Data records
===============

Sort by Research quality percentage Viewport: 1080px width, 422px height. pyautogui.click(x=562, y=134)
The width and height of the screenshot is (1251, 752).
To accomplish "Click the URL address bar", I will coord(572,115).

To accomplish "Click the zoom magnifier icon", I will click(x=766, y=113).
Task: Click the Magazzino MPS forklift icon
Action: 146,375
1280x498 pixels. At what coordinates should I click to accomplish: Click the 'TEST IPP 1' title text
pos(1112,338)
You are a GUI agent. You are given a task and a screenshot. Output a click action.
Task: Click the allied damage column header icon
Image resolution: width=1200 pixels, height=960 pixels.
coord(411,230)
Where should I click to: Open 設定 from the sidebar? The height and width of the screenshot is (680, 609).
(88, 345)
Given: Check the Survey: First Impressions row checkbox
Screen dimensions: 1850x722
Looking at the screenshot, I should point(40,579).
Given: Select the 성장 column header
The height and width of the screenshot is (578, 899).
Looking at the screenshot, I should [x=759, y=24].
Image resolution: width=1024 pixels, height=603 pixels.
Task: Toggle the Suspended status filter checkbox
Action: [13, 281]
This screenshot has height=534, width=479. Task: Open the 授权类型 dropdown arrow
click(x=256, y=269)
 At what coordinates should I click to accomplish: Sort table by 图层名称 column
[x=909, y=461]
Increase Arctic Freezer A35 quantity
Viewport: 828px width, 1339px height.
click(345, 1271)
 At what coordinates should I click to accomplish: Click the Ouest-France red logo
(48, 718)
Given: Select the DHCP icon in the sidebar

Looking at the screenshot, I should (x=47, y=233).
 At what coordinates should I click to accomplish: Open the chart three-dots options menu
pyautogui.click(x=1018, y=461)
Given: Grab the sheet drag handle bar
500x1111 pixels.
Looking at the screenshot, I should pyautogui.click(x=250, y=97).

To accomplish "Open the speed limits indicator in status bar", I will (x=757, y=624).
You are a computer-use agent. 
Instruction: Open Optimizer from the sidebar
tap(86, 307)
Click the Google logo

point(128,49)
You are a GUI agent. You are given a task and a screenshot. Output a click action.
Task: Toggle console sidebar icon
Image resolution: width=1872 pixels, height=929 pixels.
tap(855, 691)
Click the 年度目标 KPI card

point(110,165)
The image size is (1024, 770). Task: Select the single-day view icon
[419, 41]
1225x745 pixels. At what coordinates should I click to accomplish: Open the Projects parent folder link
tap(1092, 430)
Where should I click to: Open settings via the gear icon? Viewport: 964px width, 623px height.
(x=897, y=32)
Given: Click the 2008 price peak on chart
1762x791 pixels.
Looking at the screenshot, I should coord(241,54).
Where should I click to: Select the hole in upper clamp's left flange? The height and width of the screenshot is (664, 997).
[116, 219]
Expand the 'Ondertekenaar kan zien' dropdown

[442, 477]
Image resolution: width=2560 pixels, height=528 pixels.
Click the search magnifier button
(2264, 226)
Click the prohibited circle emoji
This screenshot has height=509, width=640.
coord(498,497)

===============

**HOW TO COMPLETE THIS TASK**
Count up the lines above in which the word "header" appears, and give nothing but that count.

**REPLY**
2